1) If you have imported the signed certificate with a different Certificate Name than the CSR your generated (and it hasn't matched/has no private key), delete the certificate and reimport with the same object name as the CSR. Don't delete the CSR object as you can't recover that unless you have previously exported it with the private key.

 

2) If your imported signed certificate has a key mismatch with the CSR, then either the signed certificate is not from the CSR or the file has been corrupted (or the signing authority tried to change certificate fields). Make sure you are importing a PEM file (ASCII base64-encoded) and your certificate authority has not sent you a DER file (Windows binary-encoded). Also make sure you did not create multiple CSRs and you are trying to import a signed certificate against the wrong CSR (i.e. you signed the wrong one).

 

3) Also note: If you are signing your CSR with a private certificate authority (i.e. your own internal corporate certificate infrastructure), you need to import the certificate authority chain before importing the signed certificate (if your CA provides a chain in the signed certificate this may not be necessary). Once the CSR is signed it will appear under the certificate chain.

 

See the KnowledgeBase for creating a CSR and importing the signed certificate:

https://knowledgebase.paloaltonetworks.com/kcSArticleDetail?id=kA10g000000ClSx

 

Thank you for this detailed response.  Should the CSR be generated from the local firewall or from Panorama?  We received an intermediate and primary (device) certificate.  Is it necessary to import them as a chained certificate (https://www.digicert.com/kb/ssl-support/pem-ssl-creation.htm) or can they be imported independently?  That is, select the orange 'pending' CSR, import the intermediate certificate, and then select the orange 'pending' CSR again and import the primary (device) certificate with the same name as the CSR? 

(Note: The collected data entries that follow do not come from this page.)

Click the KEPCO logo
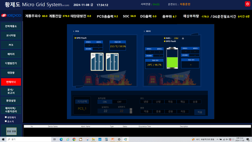 [x=11, y=16]
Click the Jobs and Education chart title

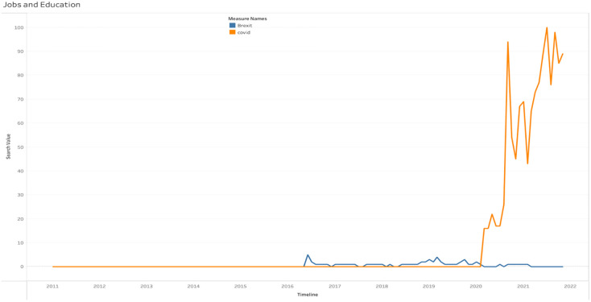[x=41, y=5]
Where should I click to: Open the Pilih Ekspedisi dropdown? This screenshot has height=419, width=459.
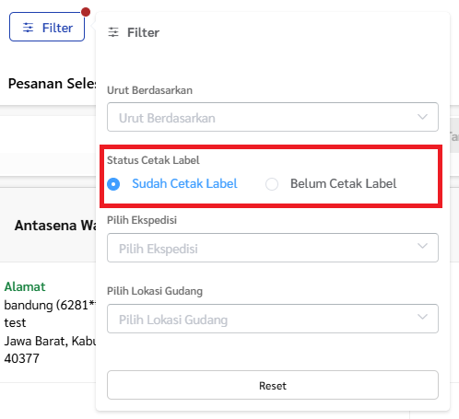pos(273,248)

I do not have Panorama, and as such I always generated CSRs on the local firewall, but it is my understanding you can also do it from Panorama (I suspect its Panorama instructing the local firewall to generate the cert and then downloading the CSR).

 

If the certificate is signed by a well known CA (i.e. Digicert Global Root G2) the CA certificate is likely already loaded under Device->CertificateManagement->Certificates->DefaultTrustedCertificateAuthorities. You don't need to separately load the parts of a chained certificate (sometimes known as a PK12 file), you can just import the chain directly against the CSR and the PaloAlto will automatically add the rest as needed.

 

See the KnowledgeBase for importing chained certificate (it references and is the same steps as the KB for importing a signed certificate above):

https://knowledgebase.paloaltonetworks.com/KCSArticleDetail?id=kA10g000000ClkoCAC

 

If you have signed the certificate with your own private CA, and a complete chained certificate was not provided, then you will need to import the private root CA (and private intermediate CA if so signed) before importing signed certificate against the CSR.


@Adrian_Jensen wrote:

I do not have Panorama, and as such I always generated CSRs on the local firewall, but it is my understanding you can also do it from Panorama (I suspect its Panorama instructing the local firewall to generate the cert and then downloading the CSR).

 


From what I have seen, Panorama generates the private key and pushes it to the firewall as part of the template.  And likewise, it will push the signed cert to the firewall.  Doesn't matter if you push private key / CSR to the firewall before importing the signed cert or after.

 

The certs/keys are like any other template settings...just that they happen to be a few hundred characters of randomness instead of other typical settings that are short legible strings.